Monday, March 4, 2019

AB Testing To Establish Causation

A/B testing is a form of testing performed to compare the effectiveness of different versions of a product with randomly distributed (i.i.d.) end-user groups. Each group gets to use only one version of the product. Assignment of any particular user to a specific group is done at random, without any biases, etc. User composition of the different groups are assumed to be similar, to the extent that switching the version of the products between any two groups at random would make no difference to the overall results of the test.

A/B testing is an example of a simple randomized control trial . This sort of tests help establish causal relationship between a particular element of change & the measured outcome. The element of change could be something like change of location of certain elements of a page, adding/ removing a feature of the product, conversion rate, and so on. The outcome could be to measure the impact on additional purchase, clicks, time of engagement, etc.

During the testing period, users are at randomly assigned to the different groups. The key aspect of the test is the random assignment of users being done in real-time of otherwise similar users, so that no other unknown confounding factors (demographics, seasonality, tech. competence, background, etc.) have no impact on the test objective. When tested with a fairly large number of users, almost every group will end-up with a good sample of users that are representative of the underlying population.

One of the groups (the control group) is shown the baseline version (maybe an older version of an existing product) of the product against which the alternate versions are compared. For every group the proportions of users that fulfilled the stated objective (purchased, clicked, converted, etc.) is captured.

The proportions (pi) are then used to compute the test statistics Z-value (assuming a large normally distributed user base), confidence intervals, etc. The null hypothesis being that the proportions (pi) are all similar/ not significantly different from the proportion of the control group (pc).

For the two version A/B test scenario

   Null hypothesis H0(p1 = pc) vs. the alternate hypothesis H1(p1 != pc).

   p1 = X1/ N1 (Test group)
   pc = Xc/ Nc (Control group)
   p_total = (X1 + Xc)/(N1 + Nc) (For the combined population) ,
            where X1, Xc: Number of users from groups test & control that fulfilled the objective,
                & N1, Nc: Total number of users from test & control group

  Z = Observed_Difference / Standard_Error
    = (p1 - pc)/ sqrt(p_total * (1 - p_total) * (1/N1 + 1/Nc))

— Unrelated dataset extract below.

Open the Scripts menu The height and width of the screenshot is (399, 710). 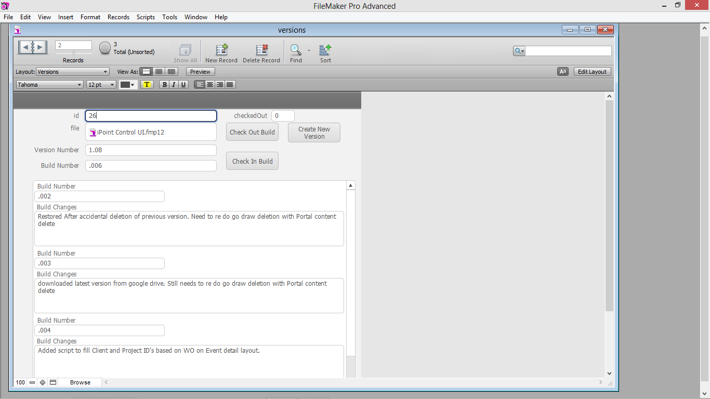[x=146, y=17]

The confidence level for the computed Z value is looked up in a normal table. Depending upon whether it is greater than 1.96 (or 2.56) the null hypothesis can be rejected with a confidence level of 95% (or 99%, or higher). This would indicate that the behavior of the test group is significantly different from the control group, the likely cause for which being the element of change brought in by the alternate version of the product. On the other hand, if the Z value is less than 1.96, the null hypothesis is not rejected & the element of change not considered to have made any significant impact on fulfillment of the stated objective.